Повисла тишина. Валентин медленно распрямился и перевел взгляд на Макса. Глаза у него были водянистые.
– Как положено, – с расстановкой сообщил он. – Наше дело – наблюдение, ясно? Контроль и управление. Ясно?
Парень демонстративно нацепил наушники.
Макс молча развернулся кругом. Чей-то взгляд уперся в спину, как отвертку воткнули.

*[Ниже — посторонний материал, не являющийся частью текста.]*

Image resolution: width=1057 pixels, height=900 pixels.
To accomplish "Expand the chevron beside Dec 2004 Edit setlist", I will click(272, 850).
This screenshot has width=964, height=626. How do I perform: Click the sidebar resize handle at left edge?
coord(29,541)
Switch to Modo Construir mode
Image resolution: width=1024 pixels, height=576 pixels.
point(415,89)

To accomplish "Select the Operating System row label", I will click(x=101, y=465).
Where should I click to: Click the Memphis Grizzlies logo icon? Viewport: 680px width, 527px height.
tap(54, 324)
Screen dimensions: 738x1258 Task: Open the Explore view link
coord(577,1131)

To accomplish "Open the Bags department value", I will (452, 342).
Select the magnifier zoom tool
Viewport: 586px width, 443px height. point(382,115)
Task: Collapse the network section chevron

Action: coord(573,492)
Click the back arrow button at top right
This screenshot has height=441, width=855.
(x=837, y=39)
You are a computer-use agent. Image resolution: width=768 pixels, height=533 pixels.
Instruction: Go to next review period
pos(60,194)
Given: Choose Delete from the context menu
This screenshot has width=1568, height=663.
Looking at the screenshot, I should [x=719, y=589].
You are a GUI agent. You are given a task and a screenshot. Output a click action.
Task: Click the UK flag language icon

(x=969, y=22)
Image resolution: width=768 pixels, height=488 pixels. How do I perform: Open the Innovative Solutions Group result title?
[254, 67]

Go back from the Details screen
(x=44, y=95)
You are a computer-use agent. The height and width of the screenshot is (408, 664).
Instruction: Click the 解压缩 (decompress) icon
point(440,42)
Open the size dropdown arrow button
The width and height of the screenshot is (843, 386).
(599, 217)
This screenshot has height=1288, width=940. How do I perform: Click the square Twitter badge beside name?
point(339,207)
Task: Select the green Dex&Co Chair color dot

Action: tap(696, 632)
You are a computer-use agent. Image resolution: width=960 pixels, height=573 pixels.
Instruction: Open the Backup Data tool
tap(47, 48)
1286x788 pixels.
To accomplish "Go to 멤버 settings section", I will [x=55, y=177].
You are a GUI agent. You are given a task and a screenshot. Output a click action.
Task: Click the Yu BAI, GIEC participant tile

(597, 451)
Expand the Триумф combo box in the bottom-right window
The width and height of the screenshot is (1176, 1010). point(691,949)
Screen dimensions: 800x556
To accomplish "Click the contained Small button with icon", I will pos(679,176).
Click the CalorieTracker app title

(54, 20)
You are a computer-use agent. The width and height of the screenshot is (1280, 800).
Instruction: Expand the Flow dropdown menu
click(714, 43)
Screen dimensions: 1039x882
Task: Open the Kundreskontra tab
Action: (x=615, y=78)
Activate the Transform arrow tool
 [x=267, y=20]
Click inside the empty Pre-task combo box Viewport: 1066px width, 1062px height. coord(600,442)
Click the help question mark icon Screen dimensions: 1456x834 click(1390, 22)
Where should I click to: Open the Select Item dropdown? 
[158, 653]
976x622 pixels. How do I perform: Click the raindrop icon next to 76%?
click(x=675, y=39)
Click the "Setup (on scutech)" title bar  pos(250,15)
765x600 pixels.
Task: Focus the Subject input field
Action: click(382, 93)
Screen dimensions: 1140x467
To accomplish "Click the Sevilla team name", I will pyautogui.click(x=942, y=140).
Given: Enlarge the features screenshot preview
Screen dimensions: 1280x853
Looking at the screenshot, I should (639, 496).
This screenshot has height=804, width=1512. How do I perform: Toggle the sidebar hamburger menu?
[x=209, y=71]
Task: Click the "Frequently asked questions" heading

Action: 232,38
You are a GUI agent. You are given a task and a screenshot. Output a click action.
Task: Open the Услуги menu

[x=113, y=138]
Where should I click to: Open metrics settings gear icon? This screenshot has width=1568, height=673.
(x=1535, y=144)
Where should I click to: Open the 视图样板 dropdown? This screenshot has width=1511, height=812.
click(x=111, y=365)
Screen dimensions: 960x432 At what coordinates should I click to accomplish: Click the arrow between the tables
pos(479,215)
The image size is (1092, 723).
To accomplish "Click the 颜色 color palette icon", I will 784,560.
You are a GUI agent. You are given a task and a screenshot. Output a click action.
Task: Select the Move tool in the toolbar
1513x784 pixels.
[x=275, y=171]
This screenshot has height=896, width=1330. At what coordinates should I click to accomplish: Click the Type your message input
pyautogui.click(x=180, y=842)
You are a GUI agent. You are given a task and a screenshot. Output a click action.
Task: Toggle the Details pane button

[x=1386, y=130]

Ни один из операторов не проронил ни слова.
Он вылетел на улицу. Сладковатый запах въелся в нос. Макс постоял, глотая ветер открытым ртом, – и не сразу понял, что воздух горчит.
– Проклятье. – Он побрел к парковке, пытаясь отвлечься от дурноты.
Солнце сверкало над зелеными лужайками, кое-где пересеченными здоровенными трубами. Стоянка обнаружилась за углом. В серебристом «Рено Логане» сидел Денис Никитич, выставив наружу длинные ноги в потертых джинсах. Он прижимал телефон к уху. Ветер сносил обрывки слов.
– Присмотришь… Он пригодится… Не сейчас! Запас пока есть. Не пускай, пока не найдем.
Макс споткнулся.
Денис Никитич в упор взглянул на него через лобовое стекло. Будто иглы вонзились в затылок, скользнули под воротник. Макс с независимым видом сунул руки в карманы. Воздух горчил на языке, мешался со знакомым сладковатым привкусом. Желудок противно сжимался.
– Эй, молодой, садись. Покажу цепочку от и до, потом ребятам сдам.
Макс осторожно кивнул.
Денис Никитич вдавил газ так, что Макса впечатало в сиденье. Он схватился за поручень, часто сглатывая. Нет, его не стошнит. Не перед этим… кумиром Леры, чтоб его. Да, уверенность прет во все стороны – девушки таких любят, но сразу видно – сволочь. Наверняка попользует девок, перешагнет и свалит обниматься к своим любезным насосам и отстойникам.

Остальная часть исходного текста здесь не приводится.